Lo stage serve per completare il percorso formativo, si affianca al diploma o alla laurea favorendo:

  • l'acquisizione di esperienze (abilità professionali, procedure e organizzazione del lavoro);
  • la pratica e la padronanza d'uso delle moderne tecnologie (computer, macchine e strumenti multimediali, ecc.);
  • lo sviluppo di competenze trasversali (sicurezza di sé, autocontrollo, adattabilità, flessibilità, creatività, spirito d'iniziativa, intraprendenza, accuratezza, competenza, capacità di comunicare, collaborare e dirigere, ecc.);
  • la disposizione all'aggiornamento continuo delle conoscenze e delle abilità.

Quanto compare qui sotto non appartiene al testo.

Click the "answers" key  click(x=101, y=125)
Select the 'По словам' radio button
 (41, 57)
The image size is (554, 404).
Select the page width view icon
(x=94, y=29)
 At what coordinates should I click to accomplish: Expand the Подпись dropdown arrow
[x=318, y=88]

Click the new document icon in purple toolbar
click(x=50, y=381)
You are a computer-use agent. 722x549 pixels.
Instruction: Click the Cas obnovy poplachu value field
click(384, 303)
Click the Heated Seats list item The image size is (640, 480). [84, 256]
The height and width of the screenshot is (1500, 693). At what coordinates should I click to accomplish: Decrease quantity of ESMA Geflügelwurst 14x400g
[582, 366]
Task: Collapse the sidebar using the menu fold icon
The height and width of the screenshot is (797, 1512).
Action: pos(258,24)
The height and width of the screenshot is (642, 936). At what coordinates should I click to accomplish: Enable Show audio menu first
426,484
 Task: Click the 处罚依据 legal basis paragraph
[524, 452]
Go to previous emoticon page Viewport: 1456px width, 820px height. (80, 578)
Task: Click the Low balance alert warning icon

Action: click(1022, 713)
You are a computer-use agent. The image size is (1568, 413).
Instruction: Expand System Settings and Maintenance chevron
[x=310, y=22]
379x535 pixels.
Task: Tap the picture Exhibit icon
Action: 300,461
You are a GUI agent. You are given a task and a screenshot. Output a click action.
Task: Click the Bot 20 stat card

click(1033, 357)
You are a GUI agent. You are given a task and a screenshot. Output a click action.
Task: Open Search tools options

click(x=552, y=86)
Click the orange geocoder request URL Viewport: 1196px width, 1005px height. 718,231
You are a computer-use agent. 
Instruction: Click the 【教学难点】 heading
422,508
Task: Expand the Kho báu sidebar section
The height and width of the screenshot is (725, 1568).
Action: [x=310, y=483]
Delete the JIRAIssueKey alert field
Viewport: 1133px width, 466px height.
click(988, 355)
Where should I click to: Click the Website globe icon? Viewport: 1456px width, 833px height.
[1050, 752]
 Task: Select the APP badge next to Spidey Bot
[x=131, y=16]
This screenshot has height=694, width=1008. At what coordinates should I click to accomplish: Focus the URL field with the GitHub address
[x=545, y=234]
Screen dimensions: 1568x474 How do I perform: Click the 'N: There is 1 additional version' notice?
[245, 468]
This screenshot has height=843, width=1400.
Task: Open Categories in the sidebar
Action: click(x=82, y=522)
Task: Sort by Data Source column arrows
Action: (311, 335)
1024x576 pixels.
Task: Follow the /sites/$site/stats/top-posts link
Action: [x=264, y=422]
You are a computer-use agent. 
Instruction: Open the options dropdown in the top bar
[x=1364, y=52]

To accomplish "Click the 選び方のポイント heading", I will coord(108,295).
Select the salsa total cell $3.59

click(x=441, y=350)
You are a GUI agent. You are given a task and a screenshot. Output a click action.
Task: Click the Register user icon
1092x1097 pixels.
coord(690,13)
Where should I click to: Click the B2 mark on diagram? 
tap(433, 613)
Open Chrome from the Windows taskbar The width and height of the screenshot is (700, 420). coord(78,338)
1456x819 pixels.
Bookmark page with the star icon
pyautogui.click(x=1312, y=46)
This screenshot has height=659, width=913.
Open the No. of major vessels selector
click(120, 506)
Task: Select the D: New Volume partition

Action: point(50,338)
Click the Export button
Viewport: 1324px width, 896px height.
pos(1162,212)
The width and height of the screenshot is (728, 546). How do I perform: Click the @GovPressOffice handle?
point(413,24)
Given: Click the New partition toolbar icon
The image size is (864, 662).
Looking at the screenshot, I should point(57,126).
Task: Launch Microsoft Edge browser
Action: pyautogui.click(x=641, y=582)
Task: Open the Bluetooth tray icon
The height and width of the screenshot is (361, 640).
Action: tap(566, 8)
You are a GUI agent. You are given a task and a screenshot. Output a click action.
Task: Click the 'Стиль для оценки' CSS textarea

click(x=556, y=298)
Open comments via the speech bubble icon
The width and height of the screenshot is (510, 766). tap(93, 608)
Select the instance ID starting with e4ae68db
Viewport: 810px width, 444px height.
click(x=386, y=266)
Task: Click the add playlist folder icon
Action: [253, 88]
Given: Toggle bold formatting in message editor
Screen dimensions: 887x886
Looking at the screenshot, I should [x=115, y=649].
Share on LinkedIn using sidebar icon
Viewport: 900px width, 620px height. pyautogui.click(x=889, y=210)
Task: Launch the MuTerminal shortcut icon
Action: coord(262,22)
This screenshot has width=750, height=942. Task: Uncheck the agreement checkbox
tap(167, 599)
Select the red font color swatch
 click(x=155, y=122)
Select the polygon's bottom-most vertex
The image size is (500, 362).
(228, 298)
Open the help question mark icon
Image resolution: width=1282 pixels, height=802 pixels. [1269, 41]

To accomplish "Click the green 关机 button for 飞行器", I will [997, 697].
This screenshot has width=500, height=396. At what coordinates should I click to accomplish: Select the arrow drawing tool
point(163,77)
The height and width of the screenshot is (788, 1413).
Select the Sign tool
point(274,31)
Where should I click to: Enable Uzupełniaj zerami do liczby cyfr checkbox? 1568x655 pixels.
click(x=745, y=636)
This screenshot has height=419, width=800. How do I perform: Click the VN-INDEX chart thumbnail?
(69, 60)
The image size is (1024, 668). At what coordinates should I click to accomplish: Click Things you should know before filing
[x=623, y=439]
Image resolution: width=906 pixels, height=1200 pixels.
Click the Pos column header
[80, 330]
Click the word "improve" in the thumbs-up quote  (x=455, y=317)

Lo stage permette innanzitutto la scoperta del mondo aziendale ed aiuta a discernere meglio tra le proprie motivazioni. Consente di farsi un'idea precisa sul mestiere al quale si aspira, aiutando ad elaborare ed a precisare meglio il proprio progetto professionale.
Mediante la pratica di lavoro, lo stage permette di verificare e completare gli insegnamenti teorici e metodologici ricevuti nell'ambito della formazione. Grazie al contatto con professionisti esperti, fa assimilare i modi di pensare e di fare, che sono preziosi per l'inserimento professionale.

 

Perché uno stage all'estero

L'integrazione europea e l'internazionalizzazione dei mercati (compresi quelli del lavoro), inducono a progettare un periodo d'immersione all'estero per:

  • conoscere altri mercati del lavoro ed altre economie;
  • padroneggiare metodi di lavoro diversi da quelli italiani, procurandosi un ampio ventaglio di sbocchi professionali;
  • perfezionare la padronanza di una o più lingue straniere;
  • familiarizzare con strutture e meccanismi socio-culturali di altri Paesi, maturando la capacità di cogliere la complessità e di dialogare con altre culture e soggetti;
  • prepararsi a viaggiare e a trasferirsi in altri Paesi.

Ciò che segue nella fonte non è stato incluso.